Curriculum Design – Second Majors
Second majors allow students to deepen expertise in a complementary discipline while completing a single primary degree within the standard four-year timeframe.
Unlike double degrees, students graduate with one degree and an additional second major credential. The curriculum is integrated – not extended.
Structural Overview
All Second Major pathways follow a consistent framework:
· Primary Degree (Core + MPE): CSC — 82 AU | CE — 83 AU | DSAI — 78 AU
· Second Major Requirement: 25 AU (Entrepreneurship) | 30 AU (Business, Sustainability) | 31 AU (Data Analytics)
· Interdisciplinary Collaborative Core (ICC): Common Core + Professional Series + Care, Serve & Learn — 33 AU (fixed across all programmes)

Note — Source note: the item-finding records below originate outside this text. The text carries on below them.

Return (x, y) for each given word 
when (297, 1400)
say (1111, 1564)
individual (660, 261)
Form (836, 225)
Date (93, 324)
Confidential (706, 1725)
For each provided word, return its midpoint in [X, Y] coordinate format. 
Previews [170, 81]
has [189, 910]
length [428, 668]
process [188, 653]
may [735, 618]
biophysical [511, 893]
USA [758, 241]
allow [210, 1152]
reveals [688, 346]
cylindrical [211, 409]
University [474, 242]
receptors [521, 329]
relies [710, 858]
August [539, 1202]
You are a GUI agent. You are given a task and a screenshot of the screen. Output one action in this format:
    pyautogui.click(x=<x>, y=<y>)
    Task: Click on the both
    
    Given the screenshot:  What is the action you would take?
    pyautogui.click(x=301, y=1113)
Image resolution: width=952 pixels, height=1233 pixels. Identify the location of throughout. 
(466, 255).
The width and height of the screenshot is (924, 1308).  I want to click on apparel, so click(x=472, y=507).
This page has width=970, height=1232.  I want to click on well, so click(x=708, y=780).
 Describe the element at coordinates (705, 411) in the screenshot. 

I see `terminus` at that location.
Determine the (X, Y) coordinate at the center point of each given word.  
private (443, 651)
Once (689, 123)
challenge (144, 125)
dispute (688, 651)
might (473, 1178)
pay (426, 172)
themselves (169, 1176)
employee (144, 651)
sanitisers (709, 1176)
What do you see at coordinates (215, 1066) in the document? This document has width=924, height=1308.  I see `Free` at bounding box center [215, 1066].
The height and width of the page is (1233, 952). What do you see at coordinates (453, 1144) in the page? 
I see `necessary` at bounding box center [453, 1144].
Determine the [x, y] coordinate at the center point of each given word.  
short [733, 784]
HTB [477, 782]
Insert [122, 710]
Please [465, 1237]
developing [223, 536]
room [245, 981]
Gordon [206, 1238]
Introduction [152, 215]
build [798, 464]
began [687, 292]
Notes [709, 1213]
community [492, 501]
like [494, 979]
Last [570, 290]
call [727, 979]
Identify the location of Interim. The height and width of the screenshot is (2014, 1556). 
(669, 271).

· Total Academic Units (AU): CSC pairings — 140–145 AU | CE pairings — 141–146 AU | CE + Data Analytics — 156 AU | DSAI + Sustainability — 141 AU
There is no Broadening & Deepening Elective (BDE) component in Second Major pathways, as curriculum space is allocated to the additional disciplinary requirements.
At a Glance
| Programme | Primary Core + MPE | Second Major/BDE | ICC | Total AU |
|---|---|---|---|---|
| CSC + Business | 82 | 30 | 33 | 145 |
| CSC+ Sustainability | 82 | 30 | 33 | 145 |
| CSC + Entrepreneurship | 82 | 25 | 33 | 140 |
| CE + Business | 83 | 30 | 33 | 146 |
| CE + Sustainability | 83 | 28 | 33 | 144 |
| CE + Entrepreneurship | 83 | 25 | 33 | 141 |
| CE + Data Analytics | 83 | 20 | 33 | 136 |
| DSAI + Sustainability | 78 | 30 | 33 | 141 |
This structured design ensures disciplinary depth in Computing while enabling meaningful cross-domain expertise within a four-year programme.